Cyber-attacks that target the individual such as spoofed emails (*1) and forms of malware like ransomware (*2) continue to increase year after year.
In the Internet environment of today, computers, smartphones, IoT devices and all other devices that use the Internet are potential targets of cyber-attacks, or potential relay points for such attacks.
Internet Initiative Japan Inc. (IIJ), the provider of IIJmio, has taken countermeasures against such attacks, and is regularly examining various other initiatives to ensure safe and secure use of the Internet by its users.
In light of this state of society, IIJ will implement malware countermeasures using DNS filtering on the Internet connection services that it provides.
Function for Malware Countermeasures Using DNS Filtering
When devices using lines provided by IIJmio become infected with malware and attempt to communicate with C&C servers (*4), etc., this function automatically detects that attempt and said communication is blocked by the DNS server (*5).
These countermeasures make it possible to mitigate the risk of leaks of personal information and other accidents caused by malware infections.
※ Communications other than those made to servers recognized as C&C servers by IIJ can be made normally.
※ simplified illustration for focusing on easy-to-understand
- IIJmio Mobile Service
- IIJmio Mobile Plus Service
- IIJmio eSIM Service
- IIJmio IoT Service
- IIJmio Prepaid Pack
- Japan Travel SIM
- Japan Travel SIM for Unlocked Phone
- IIJmio Hikari
- IIJmio FiberAccess/NF
- IIJmio FiberAccess/DF
- IIJmio FiberAccess/SF
How to perform settings
No new procedures need to be carried out.

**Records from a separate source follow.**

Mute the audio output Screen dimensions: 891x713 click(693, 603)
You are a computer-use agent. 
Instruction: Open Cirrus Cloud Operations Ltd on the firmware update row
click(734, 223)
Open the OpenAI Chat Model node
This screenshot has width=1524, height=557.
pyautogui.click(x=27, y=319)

The function will be automatically enabled for all users currently using the above applicable services.
How to modify settings for DNS filtering function
IIJ recommends that users use this function. However, users who do not wish to do so may disable it at any time for each individual line.
No charges will be incurred by disabling or enabling the function.
For details, please see the below page.
Important matters to note
- This function does not prevent your computer or smartphone from becoming infected with malware.
- It is necessary that you take measures on your own to exterminate malware, prevent infection from it, etc. for the computers and smartphones that you use.
- IIJ cannot be held liable for any damage that occurs as a result of malware infections, nor can it investigate the causes of such infections.
- The blocking of communications to C&C servers is conducted for each individual line that you have an agreement with IIJ for.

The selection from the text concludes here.